Virtuelle Verzahnung
Fangen wir zunächst mit einem einfachen Fall an. Wir nehmen eine ideale Verzahnung, d.h. sie hat keine Abweichungen. Alles ist so wie es sein soll. An dieser Verzahnung versetzen wir die Radachse etwas, um eine Exzentrizität herbeizuführen. Alle Abweichungen, die wir sehen, kommen einzig und allein aus der exzentrischen Achse. Wir haben keine Formabweichung, keine Winkelabweichungen aus dem Werkzeug. Es überlagern sich keine Abweichungen.

In den obigen Messschrieben kann man die Neigung, die sich von Zahn zu Zahn ändert, gut erkennen. Die Zahlenwerte für die Profil-Winkelabweichung (fHa) sind ebenfalls eindeutig:
- Die Werte für Zahn 1 (liegt auf 0°) und Zahn 37 (liegt auf 180°) sind fast identisch, nur das Vorzeichen ändert sich.
- Das gleiche gilt für Zahn 19 und Zahn 55.
- Der Mittelwert für die Profil-Winkelabweichung ergibt sich zu nahezu Null, da sich die Abweichungen ausgleichen.
Kennt man die Zusammenhänge, kann man sofort eine exzentrische Radachse als Ursache bestimmen. Leider überlagern sich in der Realität mehrere Ursachen. Schauen wir uns ein weiteres Beispiel an.
Reale Verzahnung
Die Interpretation der Abweichungen an einer virtuell gemessenen Verzahnung ist einfach (s.o.). Schauen wir uns Ergebnisse einer realen Verzahnungsmessung an:

Was sagt uns der obige Auszug aus einem Protokoll? Auf den ersten Blick sehen wir nur, dass bei einzelnen Flanken die Toleranz überschritten ist (s. rote Markierungen). Die Winkelabweichungen wechseln jedoch nicht zwischen positiv und negativ. Die Werte für die Winkelabweichungen unterscheiden sich zwar von Flanke zu Flanke. Es ist aber kein Muster zu erkennen. Also, keine Exzentrizität? – Aber da ist ja noch der Mittelwert der Winkelabweichung!

* _Datengrundlage_

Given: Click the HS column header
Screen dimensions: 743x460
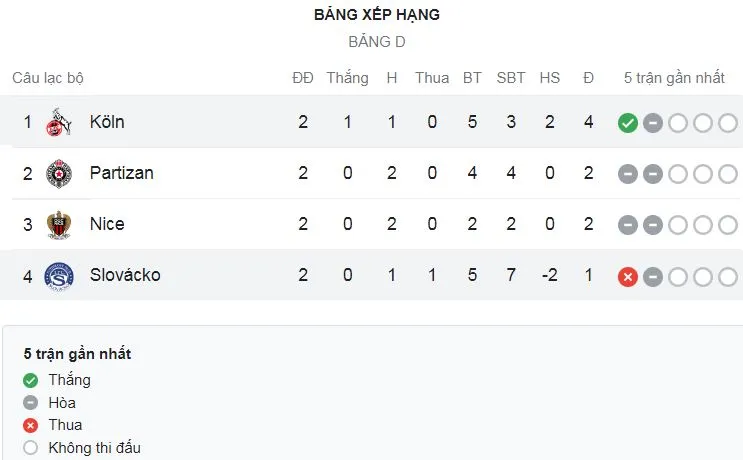Looking at the screenshot, I should click(x=550, y=78).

* _Aufgabenstellung_
Gib den Textauszug von „Was sagt uns“ bis einschließlich „Mittelwert der Winkelabweichung!“ erneut wieder und tausche dabei „Toleranz“ gegen „Toleranzgrenze“ aus.

* _Ergebnis_
Was sagt uns der obige Auszug aus einem Protokoll? Auf den ersten Blick sehen wir nur, dass bei einzelnen Flanken die Toleranzgrenze überschritten ist (s. rote Markierungen). Die Winkelabweichungen wechseln jedoch nicht zwischen positiv und negativ. Die Werte für die Winkelabweichungen unterscheiden sich zwar von Flanke zu Flanke. Es ist aber kein Muster zu erkennen. Also, keine Exzentrizität? – Aber da ist ja noch der Mittelwert der Winkelabweichung!